Genome wide mRNA expression correlates of viral control in CD4+T cells from HIV-1 infected individuals - GSE18233

There is great interindividual variability in HIV-1 viral set point after seroconversion, some of which is known to be due to genetic differences among infected individuals. Here, our focus is on determining, genome-wide, the contribution of variable gene expression to viral control, and to relate it to genomic DNA polymorphism. RNA was extracted from purified CD4+ T-cells from 137 HIV-1 seroconverters, 16 elite controllers, and 3 healthy blood donors. Expression levels of more than 48,000 mRNA transcripts were assessed by the Human-6 v3 Expression BeadChips (Illumina). Genome-wide SNP data was generated from genomic DNA using the HumanHap550 Genotyping BeadChip (Illumina). We observed two distinct profiles with 260 genes differentially expressed depending on HIV-1 viral load. There was significant upregulation of expression of interferon stimulated genes with increasing viral load, including genes of the intrinsic antiretroviral defense. Upon successful antiretroviral treatment, the transcriptome profile of previously viremic individuals reverted to a pattern comparable to that of elite controllers and of uninfected individuals. Genome-wide evaluation of cis-acting SNPs identified genetic variants modulating expression of 190 genes.
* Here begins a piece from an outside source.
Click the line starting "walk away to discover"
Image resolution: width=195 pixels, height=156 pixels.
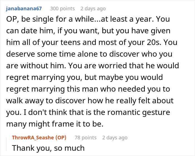(x=89, y=100)
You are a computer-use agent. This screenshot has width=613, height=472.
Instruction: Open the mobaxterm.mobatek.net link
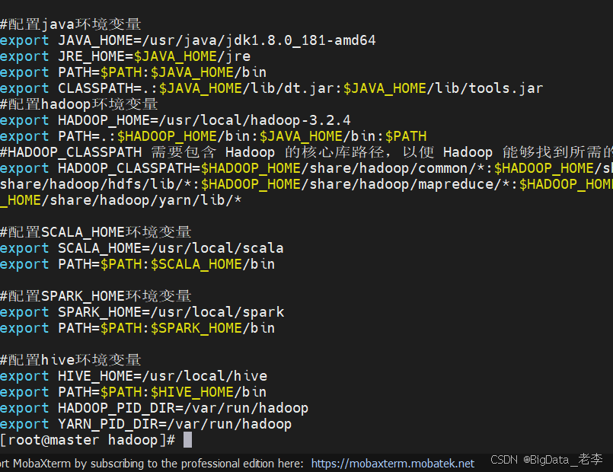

Those were compared to the genes whose expression was found associated with viral load: expression of one interferon stimulated gene, OAS1, was found to be regulated by a SNP (rs3177979, p=4.9E-12); however, we could not detect an independent association of the SNP with viral set point. Thus, this study represents the first attempt to integrate genome-wide SNP signals with genome-wide expression profiles in the search for biological correlates of HIV-1 control. It underscores the paradox of the association between increasing levels of viral load and greater expression of antiviral defense pathways. It also shows that elite controllers do not have a distinctive mRNA expression pattern in CD4+ T cells. Changes in RNA expression reflect responses to viral replication rather than a mechanism that might explain viral control

Total RNA from 202 samples obtained from CD4 T cells from HIV infected individuals to identify associations between variation in gene expression viral set point. Samples belong to different groups as follows (Paired Untreated/treated samples: 38/38, only untreated samples: 89, successfully treated samples: 29. Eight samples from 3 healthy blood donors in replicates.